The Twilight of the Feast

Vastedda: Tender beef spleen smothered in creamy ricotta and fiore sardo.


For as long as I can remember the 18th Ave. Feast was one of the "best" festivals in Brooklyn. I couldn't wait for it to come around. My friends and I would get together and make our way through the throng of revelers, flirt with the pretty girls, visit family and friends, and pay our respects to our elders. Some of us would make small donations to the church by Santa Rosalia’s effigy and get prayer cards for our parents and grandparents.

We would eventually make our way back to 73rd St. to play ball, trash-talk about the upcoming Serie A season, and, of course, eat. We didn't just eat the traditional street fare—sausage and peppers, brioche con gelato (ice cream sandwich), and zeppoles—we also devoured delectable homemade Sicilian specialties like, smoked sardines from Sciacca and the quintessential comfort food, Anelletti con ragu' e piselli, baked pasta with meat and peas.

After dinner we would take a passeggiata (evening stroll) along the Avenue before having un café and late-night conversation on someone's porch. Almost every house on the block was the same.

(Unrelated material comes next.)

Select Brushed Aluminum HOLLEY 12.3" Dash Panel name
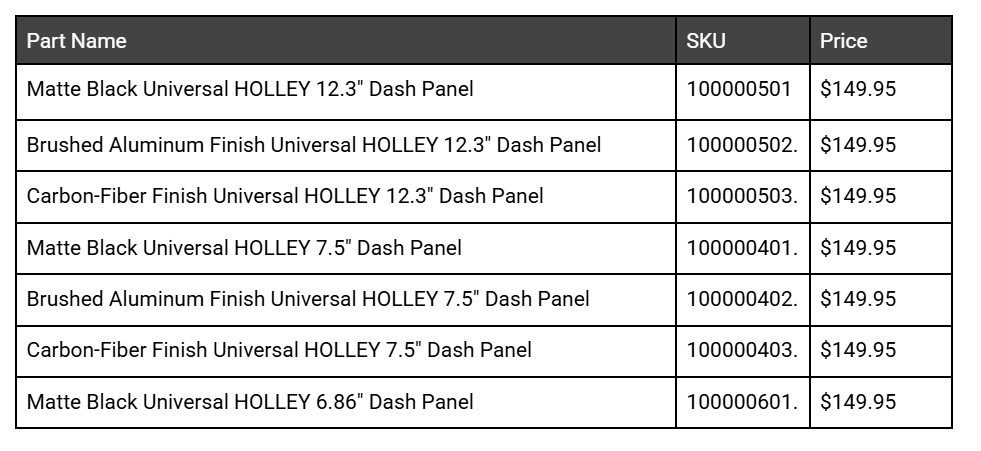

For a variety of reasons, Bensonhurst is no longer a staunch working-class Sicilian neighborhood. But unlike other Southern Italian communities that underwent massive demographic changes, the Santa Rosalia Feast does not lure back her expats like the San Gennaro, San Paolino and San Rocco festivals do. This is remarkable when you consider that only twenty years ago Bensonhurst had one of the largest Southern Italian communities in Brooklyn and vied with Lower Manhattan for the right to call itself New York City's "Little Italy."

Nostalgic for the "good-old-days," and with a sense of obligation and loyalty to my fellow "hold-outs,” I return to the Feast year after year hopelessly hoping to witness a renaissance. Needless to say I always leave a little disappointed. What was once a vibrant, colorful and edifying event is now nearly devoid of any cultural or religious significance. The familiar sights and smells are woefully lacking. Sadly, only the crass commercialism endures.

The few remaining highlights include Gino's Focacceria [7118 18th Ave.], specializing in Palermitana cuisine, and Café Italia [6917 18th Ave.], a local gelateria serving scalding-hot espresso and cold, creamy gelato. Both are permanent fixtures and are worth visiting all-year-round. I always take the opportunity to buy a panelle di ceci (chickpea fritter) or vastedda (beef spleen) sandwich and a strawberry gelato for desert.

If I seem overly critical of the Feast it's only because I remember how great it once was. I would like to see a return to the Feast's roots, make it more traditional, even if that means making it smaller. There are precious few opportunities to celebrate our heritage, so this would give people a reason to come back and encourage more locals to participate. I wouldn't go to a Chinese restaurant for Polish food or attend the Caribbean Day Parade to hear the bagpipes so I don't understand why a Sicilian Feast should not showcase Sicilian culture and folkways. Otherwise, stop calling it the Feast of Santa Rosalia and start calling it what it has become: The 18th Ave. Street-Fair.